#### TEXTAUSZUG
12 Gemäß § 18 Abs. 3 AVG muss also jede schriftliche Erledigung durch die Unterschrift - bzw. bei elektronisch erstellten Erledigungen durch ein Verfahren zum Nachweis der Identität des Genehmigenden und der Authentizität der Erledigung - genehmigt und einem bestimmten Organwalter zurechenbar sein. Andernfalls kommt eine Erledigung selbst dann nicht zustande, wenn ihre Ausfertigung allen Anforderungen des § 18 Abs. 4 AVG genügt (vgl. VwGH vom 29.11.2011, 2010/10/0252, unter Hinweis auf die in Hengstschläger/Leeb, AVG, Rz 8 zu § 18, zitierte Literatur und Judikatur). Im vorliegenden Fall erfolgte keine iSd § 18 Abs. 3 AVG dokumentierte Genehmigung der Erledigung vom 02.06.2015, sodass diese nichtig ist. Darüber hinaus entspricht auch deren Ausfertigung nicht den in § 18 Abs. 4 AVG festgelegten Fertigungserfordernissen.

13 Die Zulässigkeit einer Beschwerde vor dem VwG setzt einen wirksam erlassenen Bescheid, gegen den sie sich richtet, voraus (vgl. Leeb in Hengstschläger/Leeb, AVG ErgBd (2017) § 28 VwGVG 24). Ein solcher liegt hier nicht vor. Der Zulässigkeit der Beschwerde steht somit das Fehlen eines erstbehördlichen Bescheides entgegen.

#### ÜBUNGSAUFGABEN
1) Beantworten Sie anhand des Textauszugs die folgenden Fragen:
(a) Nach welcher Bestimmung muss jede schriftliche Erledigung genehmigt und einem bestimmten Organwalter zurechenbar sein?
(b) Von welchem Datum ist die Erledigung, die als nichtig bezeichnet wird?
(c) Was setzt die Zulässigkeit einer Beschwerde vor dem VwG voraus?
2) Übernehmen Sie aus den Zeilen unverändert den Abschnitt von der Zeile, die „Image resolution: width=1007“ enthält, bis zum Ende der Zeilen, beide Enden eingeschlossen.

#### VORLIEGENDE ZEILEN
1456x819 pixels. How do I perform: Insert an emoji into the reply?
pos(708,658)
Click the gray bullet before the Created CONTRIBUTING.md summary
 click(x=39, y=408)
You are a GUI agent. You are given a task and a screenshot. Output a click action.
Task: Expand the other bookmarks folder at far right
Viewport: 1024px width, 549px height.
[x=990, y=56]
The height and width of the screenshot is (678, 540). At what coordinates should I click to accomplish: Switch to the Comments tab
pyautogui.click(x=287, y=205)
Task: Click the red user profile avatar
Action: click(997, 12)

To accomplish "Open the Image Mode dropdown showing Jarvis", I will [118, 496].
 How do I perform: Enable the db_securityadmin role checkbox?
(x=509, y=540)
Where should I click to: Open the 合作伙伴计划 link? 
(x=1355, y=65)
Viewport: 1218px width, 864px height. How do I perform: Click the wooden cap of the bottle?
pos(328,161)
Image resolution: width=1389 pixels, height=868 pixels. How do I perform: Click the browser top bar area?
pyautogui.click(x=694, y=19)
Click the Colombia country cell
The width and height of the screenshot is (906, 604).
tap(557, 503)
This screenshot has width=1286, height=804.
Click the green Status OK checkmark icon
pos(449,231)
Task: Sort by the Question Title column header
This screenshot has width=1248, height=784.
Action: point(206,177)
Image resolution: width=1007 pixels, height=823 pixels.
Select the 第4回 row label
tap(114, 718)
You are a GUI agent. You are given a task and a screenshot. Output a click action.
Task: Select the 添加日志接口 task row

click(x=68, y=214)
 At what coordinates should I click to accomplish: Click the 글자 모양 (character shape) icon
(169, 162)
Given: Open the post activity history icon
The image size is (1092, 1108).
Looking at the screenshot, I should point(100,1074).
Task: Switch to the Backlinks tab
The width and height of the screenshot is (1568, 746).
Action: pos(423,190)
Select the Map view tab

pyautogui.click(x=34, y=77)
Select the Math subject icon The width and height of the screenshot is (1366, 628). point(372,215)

#### VOLLSTÄNDIGE LÖSUNGEN
1)
(a) Gemäß § 18 Abs. 3 AVG.
(b) Vom 02.06.2015.
(c) Einen wirksam erlassenen Bescheid, gegen den sie sich richtet.

2)
Image resolution: width=1007 pixels, height=823 pixels.
Select the 第4回 row label
tap(114, 718)
You are a GUI agent. You are given a task and a screenshot. Output a click action.
Task: Select the 添加日志接口 task row

click(x=68, y=214)
 At what coordinates should I click to accomplish: Click the 글자 모양 (character shape) icon
(169, 162)
Given: Open the post activity history icon
The image size is (1092, 1108).
Looking at the screenshot, I should point(100,1074).
Task: Switch to the Backlinks tab
The width and height of the screenshot is (1568, 746).
Action: pos(423,190)
Select the Map view tab

pyautogui.click(x=34, y=77)
Select the Math subject icon The width and height of the screenshot is (1366, 628). point(372,215)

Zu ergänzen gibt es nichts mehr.